● **WHAT THIS TASK INVOLVES**: Return the line containing "889x315 pixels. At" together with every later line up to the end of the records, exactly and with no pictures; return nothing else.

[[ SUPPLIED MATERIAL open ]]

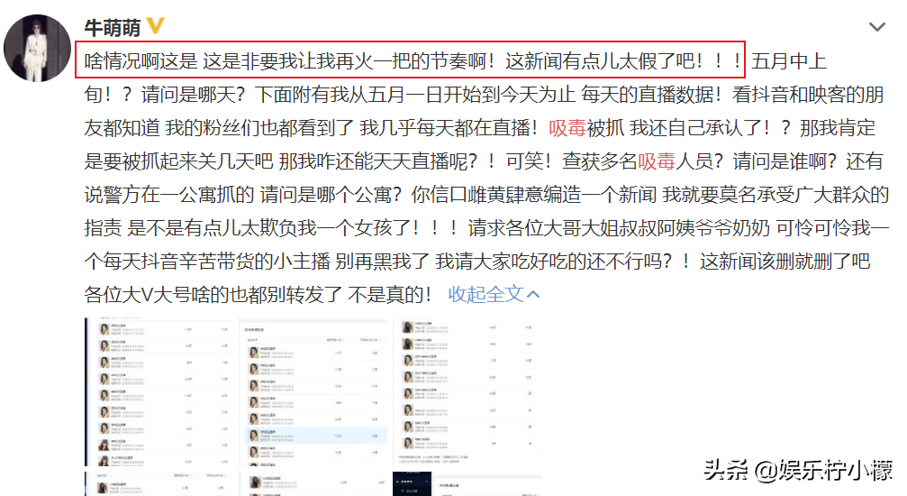Viewport: 907px width, 496px height.
Task: Collapse the post with 收起全文
Action: (x=485, y=294)
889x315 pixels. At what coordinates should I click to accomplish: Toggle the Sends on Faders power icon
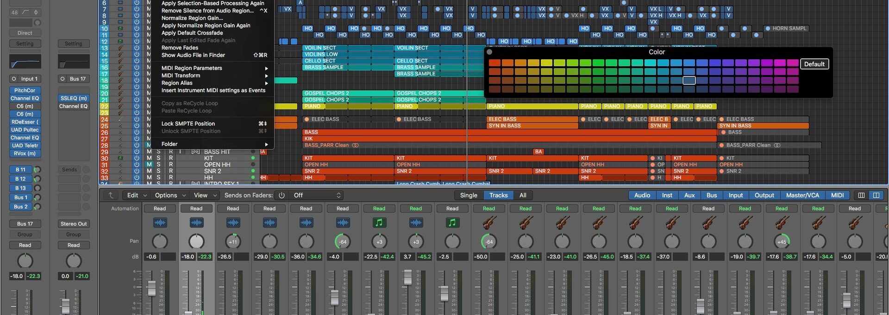coord(282,195)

[[ SUPPLIED MATERIAL closed ]]

● **SOLUTION FOR THIS PROBLEM**:
889x315 pixels. At what coordinates should I click to accomplish: Toggle the Sends on Faders power icon
coord(282,195)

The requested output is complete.